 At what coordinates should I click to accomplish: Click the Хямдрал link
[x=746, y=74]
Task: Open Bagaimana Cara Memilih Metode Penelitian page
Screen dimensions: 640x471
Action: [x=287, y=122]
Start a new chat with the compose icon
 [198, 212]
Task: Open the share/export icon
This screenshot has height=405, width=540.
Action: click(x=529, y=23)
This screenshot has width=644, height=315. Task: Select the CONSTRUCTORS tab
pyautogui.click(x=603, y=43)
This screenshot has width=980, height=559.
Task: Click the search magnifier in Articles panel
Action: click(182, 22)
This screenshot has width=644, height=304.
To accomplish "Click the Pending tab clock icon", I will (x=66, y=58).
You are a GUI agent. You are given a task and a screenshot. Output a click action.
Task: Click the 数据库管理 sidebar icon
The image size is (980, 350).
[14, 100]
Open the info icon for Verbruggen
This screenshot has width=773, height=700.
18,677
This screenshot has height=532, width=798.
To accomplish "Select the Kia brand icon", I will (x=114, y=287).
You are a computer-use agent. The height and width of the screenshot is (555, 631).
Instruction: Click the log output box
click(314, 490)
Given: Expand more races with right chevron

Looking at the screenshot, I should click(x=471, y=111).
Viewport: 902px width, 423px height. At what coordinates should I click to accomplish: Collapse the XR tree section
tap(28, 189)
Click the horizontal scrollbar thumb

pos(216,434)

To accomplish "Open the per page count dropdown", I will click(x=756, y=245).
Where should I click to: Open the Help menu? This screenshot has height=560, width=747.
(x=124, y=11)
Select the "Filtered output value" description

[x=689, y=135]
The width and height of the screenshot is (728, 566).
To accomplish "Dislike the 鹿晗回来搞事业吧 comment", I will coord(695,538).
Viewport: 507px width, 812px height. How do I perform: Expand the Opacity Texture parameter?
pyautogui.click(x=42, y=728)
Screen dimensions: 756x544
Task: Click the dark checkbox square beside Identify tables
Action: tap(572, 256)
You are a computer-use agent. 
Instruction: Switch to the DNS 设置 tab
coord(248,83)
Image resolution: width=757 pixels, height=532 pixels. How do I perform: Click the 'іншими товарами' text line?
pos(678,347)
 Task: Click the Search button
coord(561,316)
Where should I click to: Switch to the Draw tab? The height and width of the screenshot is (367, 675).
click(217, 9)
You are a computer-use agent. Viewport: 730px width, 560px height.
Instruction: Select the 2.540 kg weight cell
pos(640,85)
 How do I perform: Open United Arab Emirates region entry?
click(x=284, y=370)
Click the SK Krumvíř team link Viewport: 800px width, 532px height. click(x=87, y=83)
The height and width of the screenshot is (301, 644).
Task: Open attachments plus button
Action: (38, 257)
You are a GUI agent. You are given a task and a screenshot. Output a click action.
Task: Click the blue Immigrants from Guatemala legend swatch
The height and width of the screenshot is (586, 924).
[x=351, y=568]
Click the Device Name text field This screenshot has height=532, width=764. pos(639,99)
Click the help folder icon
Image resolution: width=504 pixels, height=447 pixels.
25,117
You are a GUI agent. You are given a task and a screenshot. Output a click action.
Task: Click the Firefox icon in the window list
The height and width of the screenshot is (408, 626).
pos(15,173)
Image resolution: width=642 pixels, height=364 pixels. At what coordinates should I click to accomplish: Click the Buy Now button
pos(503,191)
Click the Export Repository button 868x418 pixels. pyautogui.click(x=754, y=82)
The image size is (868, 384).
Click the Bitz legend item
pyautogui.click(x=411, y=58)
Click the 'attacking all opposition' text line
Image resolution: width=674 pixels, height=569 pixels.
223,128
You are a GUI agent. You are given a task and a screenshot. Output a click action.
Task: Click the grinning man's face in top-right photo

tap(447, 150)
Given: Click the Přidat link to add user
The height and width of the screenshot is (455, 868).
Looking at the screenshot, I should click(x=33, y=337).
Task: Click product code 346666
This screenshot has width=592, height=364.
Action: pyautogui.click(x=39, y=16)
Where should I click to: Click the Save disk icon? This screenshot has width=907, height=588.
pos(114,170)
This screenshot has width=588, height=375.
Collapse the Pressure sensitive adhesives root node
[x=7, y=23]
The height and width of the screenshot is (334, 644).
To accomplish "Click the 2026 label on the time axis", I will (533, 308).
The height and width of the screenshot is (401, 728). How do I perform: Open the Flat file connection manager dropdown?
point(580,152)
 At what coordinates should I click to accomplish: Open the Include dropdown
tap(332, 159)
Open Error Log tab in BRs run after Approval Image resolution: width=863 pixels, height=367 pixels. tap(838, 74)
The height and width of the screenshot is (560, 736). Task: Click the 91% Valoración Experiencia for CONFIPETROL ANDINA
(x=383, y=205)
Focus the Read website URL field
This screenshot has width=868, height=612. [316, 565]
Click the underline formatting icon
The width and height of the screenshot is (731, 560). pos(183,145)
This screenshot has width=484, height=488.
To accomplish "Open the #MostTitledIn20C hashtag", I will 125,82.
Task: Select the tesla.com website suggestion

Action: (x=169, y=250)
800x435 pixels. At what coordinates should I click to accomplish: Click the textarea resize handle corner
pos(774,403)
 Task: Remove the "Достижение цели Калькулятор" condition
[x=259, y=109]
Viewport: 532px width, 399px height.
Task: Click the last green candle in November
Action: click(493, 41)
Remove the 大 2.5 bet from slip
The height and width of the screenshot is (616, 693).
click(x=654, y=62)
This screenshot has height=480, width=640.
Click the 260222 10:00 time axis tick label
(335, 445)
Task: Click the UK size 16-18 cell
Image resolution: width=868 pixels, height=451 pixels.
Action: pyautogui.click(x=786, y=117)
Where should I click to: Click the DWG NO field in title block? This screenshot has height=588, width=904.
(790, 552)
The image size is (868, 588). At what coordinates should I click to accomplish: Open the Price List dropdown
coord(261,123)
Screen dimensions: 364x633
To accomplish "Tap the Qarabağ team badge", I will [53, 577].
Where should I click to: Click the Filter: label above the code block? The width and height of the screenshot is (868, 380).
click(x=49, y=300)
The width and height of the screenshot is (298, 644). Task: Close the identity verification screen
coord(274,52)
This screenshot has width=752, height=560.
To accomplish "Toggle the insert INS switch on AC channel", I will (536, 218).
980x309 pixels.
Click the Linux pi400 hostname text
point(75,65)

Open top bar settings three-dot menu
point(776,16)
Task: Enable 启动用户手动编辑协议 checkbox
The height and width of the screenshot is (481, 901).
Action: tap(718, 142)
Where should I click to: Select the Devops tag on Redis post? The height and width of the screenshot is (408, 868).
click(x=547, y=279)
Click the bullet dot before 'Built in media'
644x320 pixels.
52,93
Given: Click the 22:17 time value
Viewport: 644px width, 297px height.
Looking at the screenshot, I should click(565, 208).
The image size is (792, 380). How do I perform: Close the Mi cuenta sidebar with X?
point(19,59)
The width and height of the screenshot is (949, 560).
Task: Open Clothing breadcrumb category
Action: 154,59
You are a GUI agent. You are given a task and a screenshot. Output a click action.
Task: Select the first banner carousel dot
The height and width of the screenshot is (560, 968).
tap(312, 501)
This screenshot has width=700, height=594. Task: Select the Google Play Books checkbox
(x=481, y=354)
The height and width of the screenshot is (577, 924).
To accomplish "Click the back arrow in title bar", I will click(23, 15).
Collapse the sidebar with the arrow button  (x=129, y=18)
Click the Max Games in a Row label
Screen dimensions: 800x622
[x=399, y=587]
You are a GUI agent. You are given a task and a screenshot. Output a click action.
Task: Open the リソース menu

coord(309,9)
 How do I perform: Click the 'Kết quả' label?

---*---

ASSIGNED TASK – Look through the data above and return exactly the lines from the one that contains "The height and width of the screenshot is (401, 728)." to the one that contains "Remove the 大 2.5 bet from slip", inclusive, with nothing else.

SOLVED PROBLEM –
The height and width of the screenshot is (401, 728). How do I perform: Open the Flat file connection manager dropdown?
point(580,152)
 At what coordinates should I click to accomplish: Open the Include dropdown
tap(332, 159)
Open Error Log tab in BRs run after Approval Image resolution: width=863 pixels, height=367 pixels. tap(838, 74)
The height and width of the screenshot is (560, 736). Task: Click the 91% Valoración Experiencia for CONFIPETROL ANDINA
(x=383, y=205)
Focus the Read website URL field
This screenshot has width=868, height=612. [316, 565]
Click the underline formatting icon
The width and height of the screenshot is (731, 560). pos(183,145)
This screenshot has width=484, height=488.
To accomplish "Open the #MostTitledIn20C hashtag", I will 125,82.
Task: Select the tesla.com website suggestion

Action: (x=169, y=250)
800x435 pixels. At what coordinates should I click to accomplish: Click the textarea resize handle corner
pos(774,403)
 Task: Remove the "Достижение цели Калькулятор" condition
[x=259, y=109]
Viewport: 532px width, 399px height.
Task: Click the last green candle in November
Action: click(493, 41)
Remove the 大 2.5 bet from slip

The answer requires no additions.